*** Opening of RECORD EXCERPTS ***
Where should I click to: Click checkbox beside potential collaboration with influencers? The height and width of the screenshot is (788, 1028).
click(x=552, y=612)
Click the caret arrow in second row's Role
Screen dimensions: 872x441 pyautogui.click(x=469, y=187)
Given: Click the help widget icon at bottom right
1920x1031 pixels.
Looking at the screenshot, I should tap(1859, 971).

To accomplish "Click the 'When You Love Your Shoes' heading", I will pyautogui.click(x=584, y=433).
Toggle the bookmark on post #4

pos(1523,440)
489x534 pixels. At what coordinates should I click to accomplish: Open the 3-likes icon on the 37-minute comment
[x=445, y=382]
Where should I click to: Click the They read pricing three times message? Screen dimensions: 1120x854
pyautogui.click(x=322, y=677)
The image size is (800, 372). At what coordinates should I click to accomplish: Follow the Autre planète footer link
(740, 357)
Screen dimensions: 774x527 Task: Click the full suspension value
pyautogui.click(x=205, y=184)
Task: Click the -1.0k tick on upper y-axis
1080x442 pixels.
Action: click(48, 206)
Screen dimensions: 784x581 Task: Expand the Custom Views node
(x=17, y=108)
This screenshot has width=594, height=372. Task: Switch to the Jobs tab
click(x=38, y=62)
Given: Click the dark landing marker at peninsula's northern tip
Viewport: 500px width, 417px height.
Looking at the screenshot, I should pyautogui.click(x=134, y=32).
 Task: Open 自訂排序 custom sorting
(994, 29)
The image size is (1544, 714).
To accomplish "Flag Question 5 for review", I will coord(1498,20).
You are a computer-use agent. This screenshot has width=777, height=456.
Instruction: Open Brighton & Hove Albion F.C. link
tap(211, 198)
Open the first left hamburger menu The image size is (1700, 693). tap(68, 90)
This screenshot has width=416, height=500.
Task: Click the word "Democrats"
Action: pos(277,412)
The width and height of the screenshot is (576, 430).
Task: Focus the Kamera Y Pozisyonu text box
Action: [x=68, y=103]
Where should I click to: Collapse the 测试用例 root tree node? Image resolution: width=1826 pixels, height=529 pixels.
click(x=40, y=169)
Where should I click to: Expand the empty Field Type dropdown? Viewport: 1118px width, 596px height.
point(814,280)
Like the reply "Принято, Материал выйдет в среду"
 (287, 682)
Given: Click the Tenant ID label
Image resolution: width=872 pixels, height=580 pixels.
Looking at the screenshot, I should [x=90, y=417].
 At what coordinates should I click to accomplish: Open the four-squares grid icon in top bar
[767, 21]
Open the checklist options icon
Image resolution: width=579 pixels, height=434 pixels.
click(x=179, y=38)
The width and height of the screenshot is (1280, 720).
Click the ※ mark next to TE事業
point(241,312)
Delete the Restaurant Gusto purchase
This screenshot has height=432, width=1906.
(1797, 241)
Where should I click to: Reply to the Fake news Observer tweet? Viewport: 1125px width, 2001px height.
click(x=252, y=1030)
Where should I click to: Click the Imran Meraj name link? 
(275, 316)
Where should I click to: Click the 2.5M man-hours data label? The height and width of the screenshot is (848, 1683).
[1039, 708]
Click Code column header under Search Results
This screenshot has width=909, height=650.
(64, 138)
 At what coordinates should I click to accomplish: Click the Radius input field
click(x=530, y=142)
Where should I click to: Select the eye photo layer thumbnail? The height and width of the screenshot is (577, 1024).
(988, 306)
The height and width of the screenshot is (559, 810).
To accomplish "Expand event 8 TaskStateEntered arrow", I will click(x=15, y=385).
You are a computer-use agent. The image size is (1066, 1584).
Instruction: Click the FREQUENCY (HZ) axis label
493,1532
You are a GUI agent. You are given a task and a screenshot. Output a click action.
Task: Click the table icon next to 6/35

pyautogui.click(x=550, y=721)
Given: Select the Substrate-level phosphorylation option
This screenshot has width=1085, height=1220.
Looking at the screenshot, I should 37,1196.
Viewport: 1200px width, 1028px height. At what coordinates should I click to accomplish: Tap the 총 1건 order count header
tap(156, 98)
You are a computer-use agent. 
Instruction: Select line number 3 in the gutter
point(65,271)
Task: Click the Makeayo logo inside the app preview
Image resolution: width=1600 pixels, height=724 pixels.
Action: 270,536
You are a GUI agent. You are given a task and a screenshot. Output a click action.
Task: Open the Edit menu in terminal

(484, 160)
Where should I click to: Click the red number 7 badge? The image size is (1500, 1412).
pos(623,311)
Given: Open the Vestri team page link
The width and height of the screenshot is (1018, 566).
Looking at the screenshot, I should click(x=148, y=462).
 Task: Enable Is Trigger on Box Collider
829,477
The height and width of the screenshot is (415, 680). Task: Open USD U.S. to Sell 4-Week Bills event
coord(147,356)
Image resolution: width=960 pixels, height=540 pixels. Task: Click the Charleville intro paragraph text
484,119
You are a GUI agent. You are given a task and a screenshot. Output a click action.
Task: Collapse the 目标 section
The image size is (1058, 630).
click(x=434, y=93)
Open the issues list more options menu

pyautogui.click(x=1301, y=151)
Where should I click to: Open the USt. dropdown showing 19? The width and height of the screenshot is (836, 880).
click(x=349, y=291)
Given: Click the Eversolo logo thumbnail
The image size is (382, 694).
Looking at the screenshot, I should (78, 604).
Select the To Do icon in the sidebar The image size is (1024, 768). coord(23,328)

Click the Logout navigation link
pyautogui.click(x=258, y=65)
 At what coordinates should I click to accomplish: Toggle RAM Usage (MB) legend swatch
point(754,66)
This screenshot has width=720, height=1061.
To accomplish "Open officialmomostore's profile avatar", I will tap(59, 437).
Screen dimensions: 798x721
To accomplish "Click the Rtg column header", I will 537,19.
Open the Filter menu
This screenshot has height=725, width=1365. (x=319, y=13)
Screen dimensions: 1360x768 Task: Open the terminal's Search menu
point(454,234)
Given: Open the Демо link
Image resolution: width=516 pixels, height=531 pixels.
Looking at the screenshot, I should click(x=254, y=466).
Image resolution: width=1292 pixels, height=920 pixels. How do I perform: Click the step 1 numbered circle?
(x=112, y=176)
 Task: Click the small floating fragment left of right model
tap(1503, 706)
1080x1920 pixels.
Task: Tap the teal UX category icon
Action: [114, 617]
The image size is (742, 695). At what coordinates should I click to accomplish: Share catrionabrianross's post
*** Close of RECORD EXCERPTS ***
Reproduce each entry above exactly, keeping every character.

▶ [WRITTEN ANSWER]
Where should I click to: Click checkbox beside potential collaboration with influencers? The height and width of the screenshot is (788, 1028).
click(x=552, y=612)
Click the caret arrow in second row's Role
Screen dimensions: 872x441 pyautogui.click(x=469, y=187)
Given: Click the help widget icon at bottom right
1920x1031 pixels.
Looking at the screenshot, I should tap(1859, 971).

To accomplish "Click the 'When You Love Your Shoes' heading", I will pyautogui.click(x=584, y=433).
Toggle the bookmark on post #4

pos(1523,440)
489x534 pixels. At what coordinates should I click to accomplish: Open the 3-likes icon on the 37-minute comment
[x=445, y=382]
Where should I click to: Click the They read pricing three times message? Screen dimensions: 1120x854
pyautogui.click(x=322, y=677)
The image size is (800, 372). At what coordinates should I click to accomplish: Follow the Autre planète footer link
(740, 357)
Screen dimensions: 774x527 Task: Click the full suspension value
pyautogui.click(x=205, y=184)
Task: Click the -1.0k tick on upper y-axis
1080x442 pixels.
Action: click(48, 206)
Screen dimensions: 784x581 Task: Expand the Custom Views node
(x=17, y=108)
This screenshot has width=594, height=372. Task: Switch to the Jobs tab
click(x=38, y=62)
Given: Click the dark landing marker at peninsula's northern tip
Viewport: 500px width, 417px height.
Looking at the screenshot, I should pyautogui.click(x=134, y=32).
 Task: Open 自訂排序 custom sorting
(994, 29)
The image size is (1544, 714).
To accomplish "Flag Question 5 for review", I will coord(1498,20).
You are a computer-use agent. This screenshot has width=777, height=456.
Instruction: Open Brighton & Hove Albion F.C. link
tap(211, 198)
Open the first left hamburger menu The image size is (1700, 693). tap(68, 90)
This screenshot has width=416, height=500.
Task: Click the word "Democrats"
Action: pos(277,412)
The width and height of the screenshot is (576, 430).
Task: Focus the Kamera Y Pozisyonu text box
Action: [x=68, y=103]
Where should I click to: Collapse the 测试用例 root tree node? Image resolution: width=1826 pixels, height=529 pixels.
click(x=40, y=169)
Where should I click to: Expand the empty Field Type dropdown? Viewport: 1118px width, 596px height.
point(814,280)
Like the reply "Принято, Материал выйдет в среду"
 (287, 682)
Given: Click the Tenant ID label
Image resolution: width=872 pixels, height=580 pixels.
Looking at the screenshot, I should [x=90, y=417].
 At what coordinates should I click to accomplish: Open the four-squares grid icon in top bar
[767, 21]
Open the checklist options icon
Image resolution: width=579 pixels, height=434 pixels.
click(x=179, y=38)
The width and height of the screenshot is (1280, 720).
Click the ※ mark next to TE事業
point(241,312)
Delete the Restaurant Gusto purchase
This screenshot has height=432, width=1906.
(1797, 241)
Where should I click to: Reply to the Fake news Observer tweet? Viewport: 1125px width, 2001px height.
click(x=252, y=1030)
Where should I click to: Click the Imran Meraj name link? 
(275, 316)
Where should I click to: Click the 2.5M man-hours data label? The height and width of the screenshot is (848, 1683).
[1039, 708]
Click Code column header under Search Results
This screenshot has width=909, height=650.
(64, 138)
 At what coordinates should I click to accomplish: Click the Radius input field
click(x=530, y=142)
Where should I click to: Select the eye photo layer thumbnail? The height and width of the screenshot is (577, 1024).
(988, 306)
The height and width of the screenshot is (559, 810).
To accomplish "Expand event 8 TaskStateEntered arrow", I will click(x=15, y=385).
You are a computer-use agent. The image size is (1066, 1584).
Instruction: Click the FREQUENCY (HZ) axis label
493,1532
You are a GUI agent. You are given a task and a screenshot. Output a click action.
Task: Click the table icon next to 6/35

pyautogui.click(x=550, y=721)
Given: Select the Substrate-level phosphorylation option
This screenshot has width=1085, height=1220.
Looking at the screenshot, I should 37,1196.
Viewport: 1200px width, 1028px height. At what coordinates should I click to accomplish: Tap the 총 1건 order count header
tap(156, 98)
You are a computer-use agent. 
Instruction: Select line number 3 in the gutter
point(65,271)
Task: Click the Makeayo logo inside the app preview
Image resolution: width=1600 pixels, height=724 pixels.
Action: 270,536
You are a GUI agent. You are given a task and a screenshot. Output a click action.
Task: Open the Edit menu in terminal

(484, 160)
Where should I click to: Click the red number 7 badge? The image size is (1500, 1412).
pos(623,311)
Given: Open the Vestri team page link
The width and height of the screenshot is (1018, 566).
Looking at the screenshot, I should click(x=148, y=462).
 Task: Enable Is Trigger on Box Collider
829,477
The height and width of the screenshot is (415, 680). Task: Open USD U.S. to Sell 4-Week Bills event
coord(147,356)
Image resolution: width=960 pixels, height=540 pixels. Task: Click the Charleville intro paragraph text
484,119
You are a GUI agent. You are given a task and a screenshot. Output a click action.
Task: Collapse the 目标 section
The image size is (1058, 630).
click(x=434, y=93)
Open the issues list more options menu

pyautogui.click(x=1301, y=151)
Where should I click to: Open the USt. dropdown showing 19? The width and height of the screenshot is (836, 880).
click(x=349, y=291)
Given: Click the Eversolo logo thumbnail
The image size is (382, 694).
Looking at the screenshot, I should (78, 604).
Select the To Do icon in the sidebar The image size is (1024, 768). coord(23,328)

Click the Logout navigation link
pyautogui.click(x=258, y=65)
 At what coordinates should I click to accomplish: Toggle RAM Usage (MB) legend swatch
point(754,66)
This screenshot has width=720, height=1061.
To accomplish "Open officialmomostore's profile avatar", I will tap(59, 437).
Screen dimensions: 798x721
To accomplish "Click the Rtg column header", I will 537,19.
Open the Filter menu
This screenshot has height=725, width=1365. (x=319, y=13)
Screen dimensions: 1360x768 Task: Open the terminal's Search menu
point(454,234)
Given: Open the Демо link
Image resolution: width=516 pixels, height=531 pixels.
Looking at the screenshot, I should click(x=254, y=466).
Image resolution: width=1292 pixels, height=920 pixels. How do I perform: Click the step 1 numbered circle?
(x=112, y=176)
 Task: Click the small floating fragment left of right model
tap(1503, 706)
1080x1920 pixels.
Task: Tap the teal UX category icon
Action: [114, 617]
The image size is (742, 695). At what coordinates should I click to accomplish: Share catrionabrianross's post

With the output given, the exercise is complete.